I had things set up with VLAN ID on the bridge port, and I had set frame type to `admit-only-untagged-and-priority-tagged` for security
However, then I tried to set the VLAN ID in Datapath, that stopped working and I had to revert to setting the VLAN ID on the bridge port and frame type to `admit all` for things to work again.
Does that make any sense? I thought it was the same config but in a different location. Why did I need to remove the `admit-only-untagged-and-priority-tagged` on the bridge port, while keeping the VLAN ID there?
There has been a discussion in the v7.12rc release announcement thread about a strange behavior with Wi-Fi interfaces that are added dynamically via CAPsMAN. The issue is that Wi-Fi interfaces added via CAPsMAN to a specific VLAN appear in the bridge configuration in the list of currently
tagged interfaces rather than untagged.
One posting in that thread mentioned a feature where the VLAN membership can be set on a per-client basis and not just a per-interface basis. I assume that this is configured via a user authentication mechanism such as RADUIS.

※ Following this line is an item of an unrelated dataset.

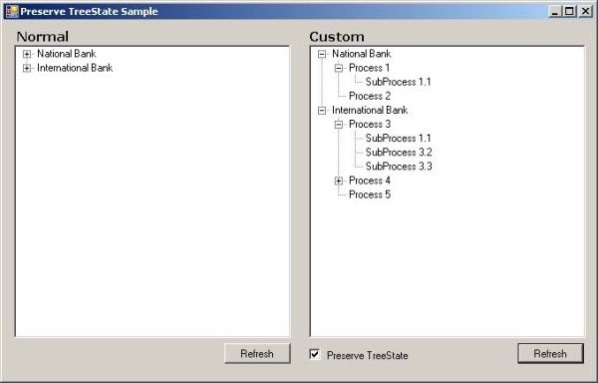Collapse National Bank in Custom tree

coord(322,54)
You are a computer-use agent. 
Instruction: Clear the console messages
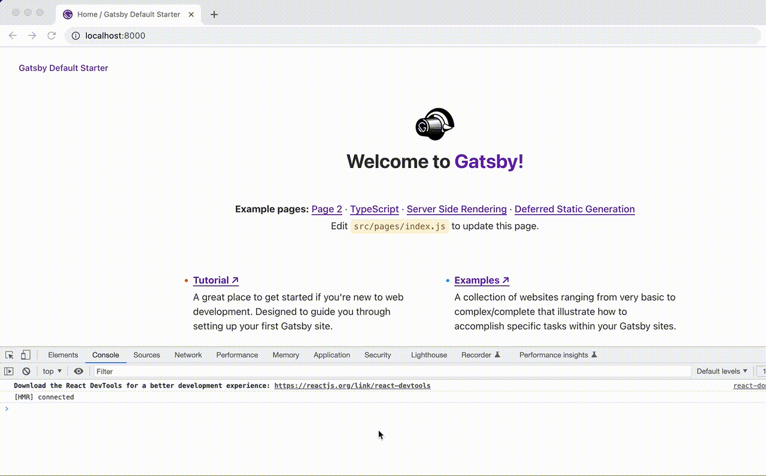pyautogui.click(x=26, y=371)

I am going to make a wild guess as to what is going on here. If Wi-Fi allows different clients using the same Wi-Fi interface to operate on different VLANs, then the software driver for that Wi-Fi interface is effectively performing a bridging/switching function and it is passing traffic for multiple VLANs to and from the actual bridge element. In effect, the interface between the Wi-Fi driver and the bridge is behaving like a "trunk" link rather than like an access port. To do this, it likely needs to utilize VLAN tags so that the multiple data streams (VLANs) can be handled by the bridge and the Wi-Fi driver, but not include the VLAN tags on the packets that are sent over the air.
If so, then when the Wi-Fi driver is operating in a configuration where there is some aspect of dynamic configuration of its VLAN ID or it supports multiple VLANS, its interface to the bridge would need to operate as a "trunk" with VLAN tags. That would explain why your bridge configuration needs to accept tagged packets and why the v7.12rc release thread is reporting that dynamically added Wi-Fi interfaces appear as tagged and not untagged.
Again, this is all an educated guess, but it seems to explain several unexpected behaviors. I would love to hear someone from MikroTik comment on this or explain the Wi-Fi VLAN behavior in more detail. I currently use the bridge.ports method to configure VLANs for Wi-Fi so that I can have private and guest SSIDs, but I am considering changing to use CAPsMAN and the wifiwave2.datapath method. If you are not using CAPsMAN or per-client VLAN membership, then it is probably better to keep all of the VLAN configuration under the bridge configuration.